Pineda lost his entire junior campaign to the Covid-19 pandemic. The ramifications continue to this day.
Coupled with the NCAA’s decision to grant an extra year to anyone already playing sports at a college or university, college offers evaporated. Schools that had been high on Pineda, like Washington where he’d attended clinics, stopped calling.
But other avenues finally presented themselves.
His father, Moses Pineda, had played soccer during his school days in Mexico. He’d become friends with a former Liga MX Academy player named Jose Ramos.

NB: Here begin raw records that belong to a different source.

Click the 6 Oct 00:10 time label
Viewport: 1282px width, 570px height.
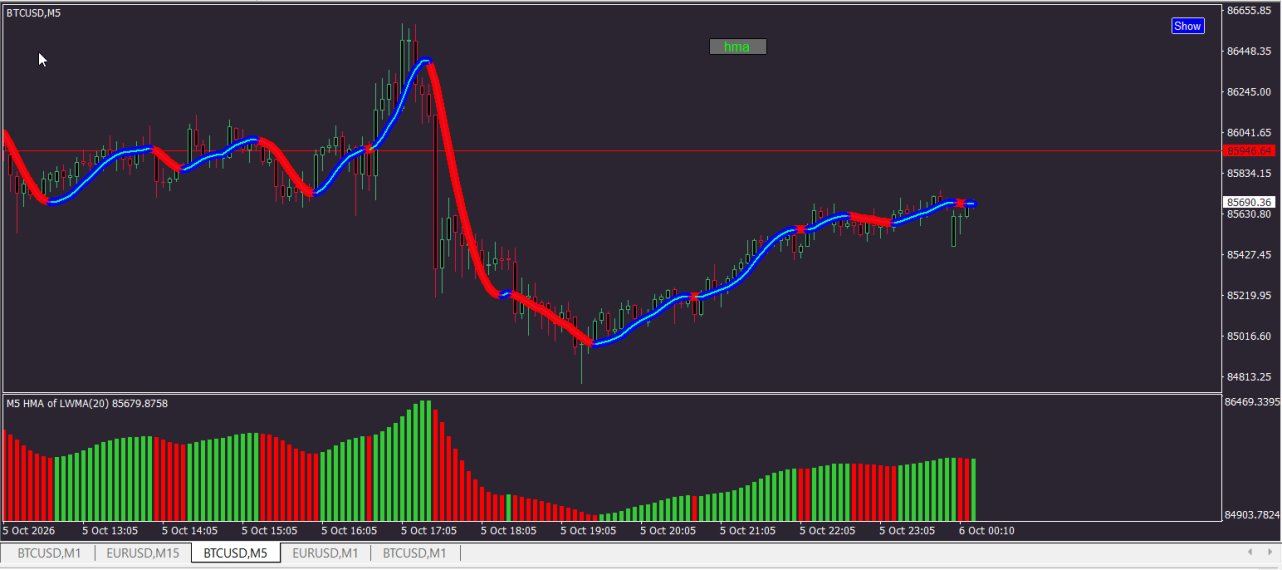click(x=986, y=531)
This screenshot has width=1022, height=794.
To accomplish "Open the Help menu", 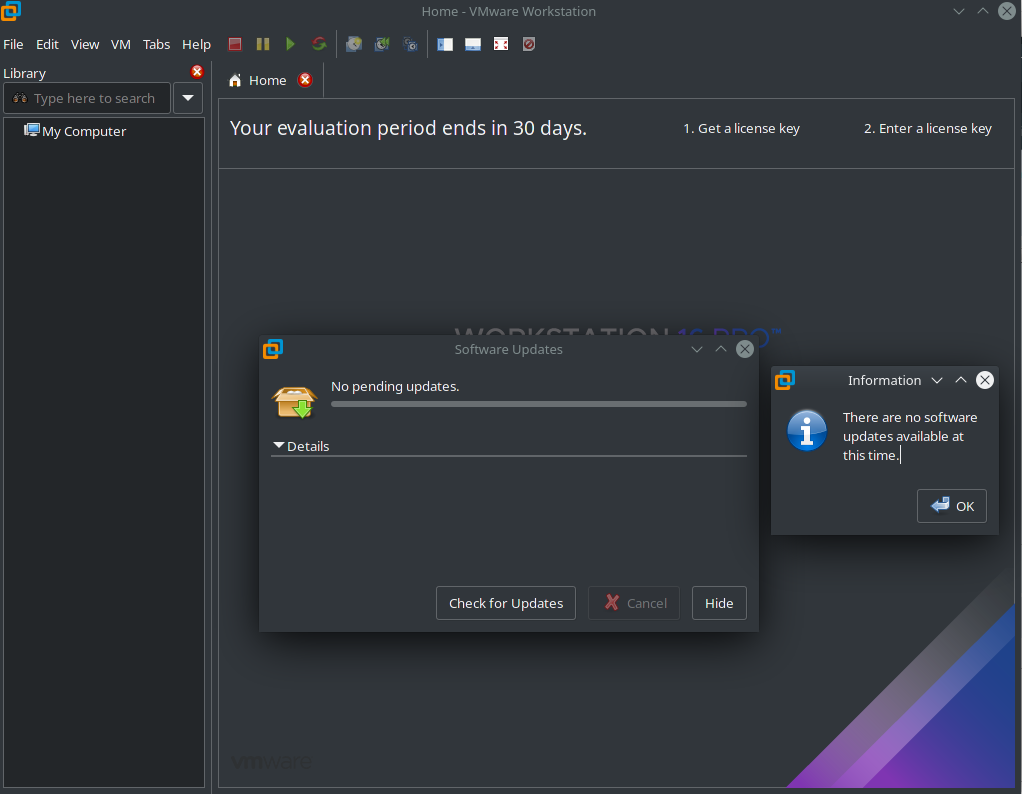I will (x=196, y=44).
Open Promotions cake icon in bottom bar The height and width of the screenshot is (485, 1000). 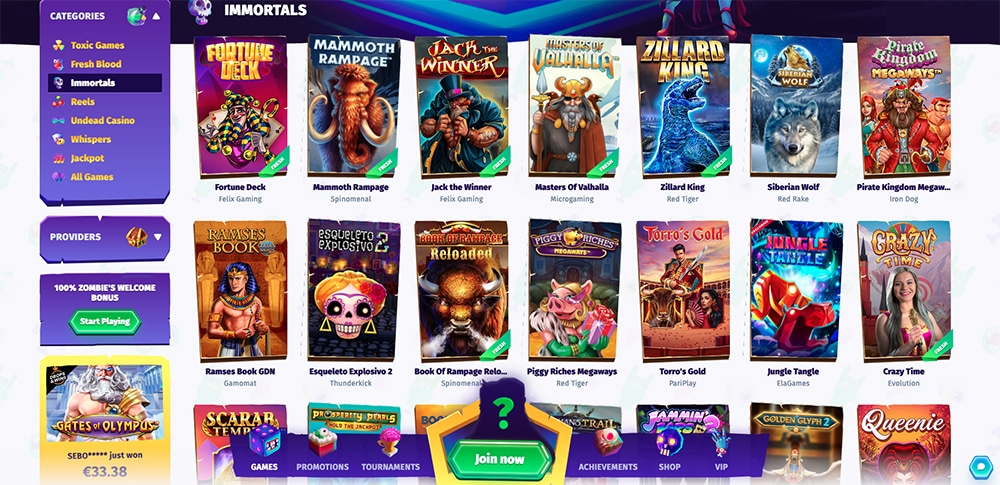323,442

After Sounders FC released Pineda, he started to train with Ramos, who in turn contacted Liga MX Academy Chivas (Guadalajara, Jalisco) about Christian. The result, assuming Pineda is fully recovered from a right foot injury that he played on most of the high school season and that landed him in a boot for two weeks, is an opportunity to go to Mexico and enroll with the Chivas academy.
“Also right now, I have PLU as an option, too,” Pineda said. “My goal is to train with Jose, then go to Mexico just to learn, and if they don’t choose me, I can come home (to PLU).”
What Pineda already had learned, with the Sounders program, he brought to Emerald Ridge. As his senior season approached, he started to implement those lessons for himself and his new teammates.
“Before the season started, I asked the guys how the games feel,” Pineda said. “All these guys said everybody plays long balls, almost kickball. We are not going to be that team.”
Pineda’s approach helped Emerald Ridge blossom.
Personally, he scored four goals and had six assists. He wasn’t the team’s leading scorer – junior Zane May got that honor with 11 goals – but he was recognized as the SPSL offensive player of the year before being named the News Tribune’s All-Area Player of the Year.
“Christian brought that intensity of competition,” Aguilar said. “Nobody took him off the ball, ever. But he wasn’t trying to be everything. When the ball was at Christian’s feet, he’s going to find the right guy to get it to.”
“For me, even as a little kid, I liked creating the plays,” Pineda said. “Everybody wants to look at who scored. I think people should pay more attention to the buildup. I’ve always looked at the bigger picture, seen the game that way.”
Because of that, Pineda also knows that his Emerald Ridge experience is simply another step in his own buildup.
“I’m going to push myself,” Pineda said. “I’m going to get bigger, then play in college and maybe D-I. Everybody has always seen me going pro. I’d like to go pro.”